O design de produção do estádio, onde ocorre os principais eventos do episódio, é soberba ao transformá-lo de uma grandiosa e confortável arena para uma locação claustrofóbica logo após a ocorrência do ataque, combinado a uma fotografia que sutilmente começa a escurecer de forma quase imperceptível. Continuando com o bom trabalho nos envolvidos na caracterização visual, ao tentarem adotar uma lógica diferente para cada localidade e momento distinto, conforme seja necessário e sendo orgânico à trama, talvez um dos melhores trabalhos de ambientação da televisão atual.
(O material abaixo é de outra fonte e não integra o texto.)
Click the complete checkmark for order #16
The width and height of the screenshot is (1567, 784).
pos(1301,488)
Uma prova da consistência do roteiro concebido por DiMartino e Konietzko é conseguir transformar a trama envolvendo Tenzin e Lin Beifong, algo que pela própria natureza poderia tender a uma briga adolescente, em apenas mais um aspecto mal-resolvido de suas personalidades e que pôde ser contornado em torno de um bem maior. Como resultado, foi emocionante poder finalmente ser visto a Avatar e Lin lutando lado a lado para tentar derrotar as tropas de Amon, mesmo que o resultado não tenha obtido sucesso.
O vilão continua, mesmo com a sua natureza misteriosa, a ser desenvolvido de uma forma detestável. Ao mesmo tempo em que é notável o motivo de ser tido como um líder por seus subordinados, mas ao mesmo tempo tanto os seus diálogos quanto a composição vocal do dublador Steve Blum não fazem questão de transmitir a menor simpatia para o sujeito, tornando-o um claro oportunista que está se aproveitando do período de insatisfação da população para conseguir adeptos para a sua causa.
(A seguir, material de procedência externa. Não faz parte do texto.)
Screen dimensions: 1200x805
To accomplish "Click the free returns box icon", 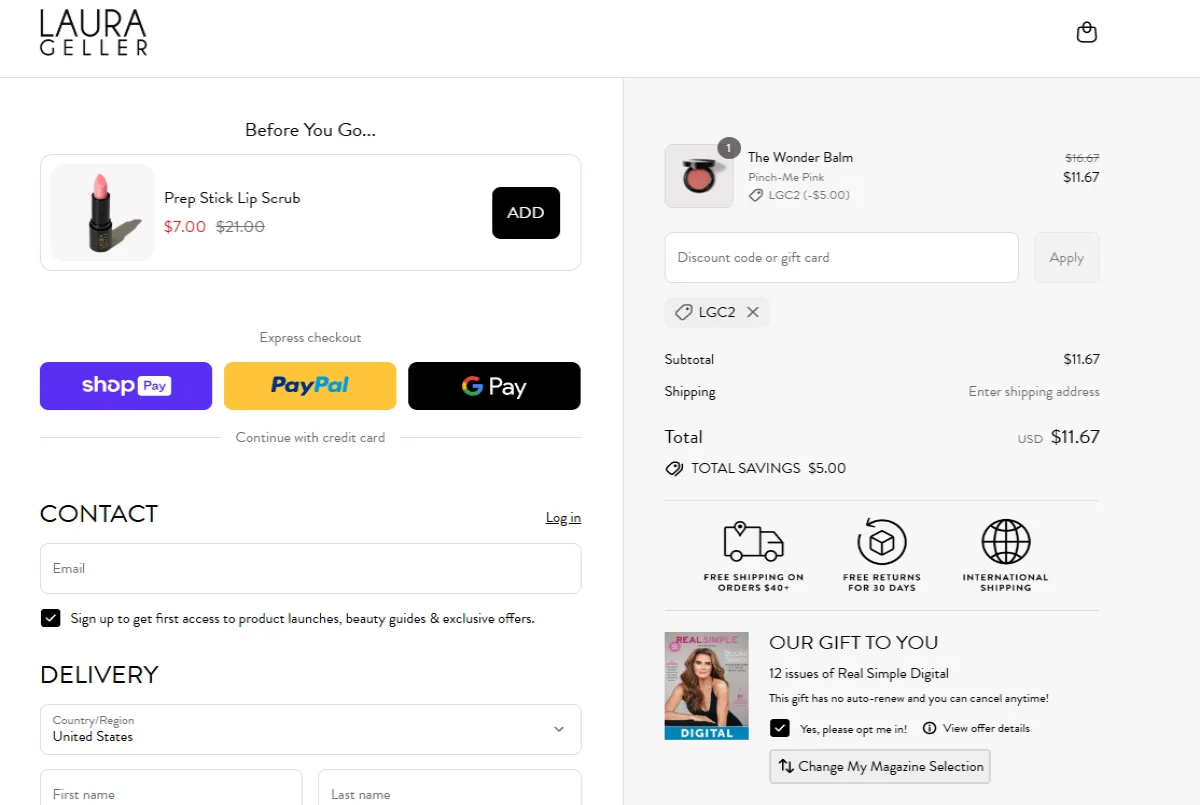I will click(x=881, y=541).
Quebrando o clima estabelecido nos primeiros episódios para finalmente fazer uma mudança drástica para uma provável segunda metade da temporada, “And The Winner Is…” aparenta representar para Korra o mesmo que “The Blue Spirit” foi para The Last Airbender, ao ser uma ponte entre o que foi mostrado até então e o que estava por vir, conseguindo se destacar por realizar isto e, simultaneamente, conseguir uma constante de tensão durante todo o episódio.
Outras considerações:
-O que Tarllok planeja exatamente? Pela sua composição vocal, é um personagem de pouca confiança, mas é interessante imaginar qual será o plano para a tomada de poder.
-Até mesmo os três membros figurantes do conselho têm uma personalidade maior que o T-Dog do The Walking Dead. Sério.
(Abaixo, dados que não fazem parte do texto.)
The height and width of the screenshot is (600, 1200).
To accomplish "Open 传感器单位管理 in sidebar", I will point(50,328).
-Cada vez estou me perguntando mais sobre o acontecimento tão narrado nos flashbacks envolvendo Avatar Aang e seus amigos.
-Não vimos os Fire Ferrets ganhando, mas ao menos Korra conseguiu derrotar Tahno no 1×1 em uma cena que realizada em dois planos curtos para evidenciar a mediocridade do sujeito. Isso é o que importa!
-Mesmo sem ser um episódio focando muito nesse aspecto, o roteiro aproveita para dar sinais de continuidade ao enfatizar na expressão de Korra ao ver Asami e Mako trocando beijos no ar.
-Pelos Deuses de Kobol: O que foi aquela luta aérea? Pôde ser mostrado todo o poder ofensivo da dobra de metal, algo que sempre vi com restrições na série original por não ter tido muita utilidade prática na maior parte do tempo, Korra tentando ao máximo encontrar um modo de luta para enfrentar os chi blockers, tudo isto acompanhado de um uso da movimentação que demonstra o quão minimalista é a animação da série para os padrões ocidentais.
-Em prol da dramaturgia, vou achar normal que ninguém tenha percebido um dirigível gigante indo em direção a um local onde a maior parte da cidade estava reunida e estava alerta de que ocorreria um ataque. Ou ao menos tentar.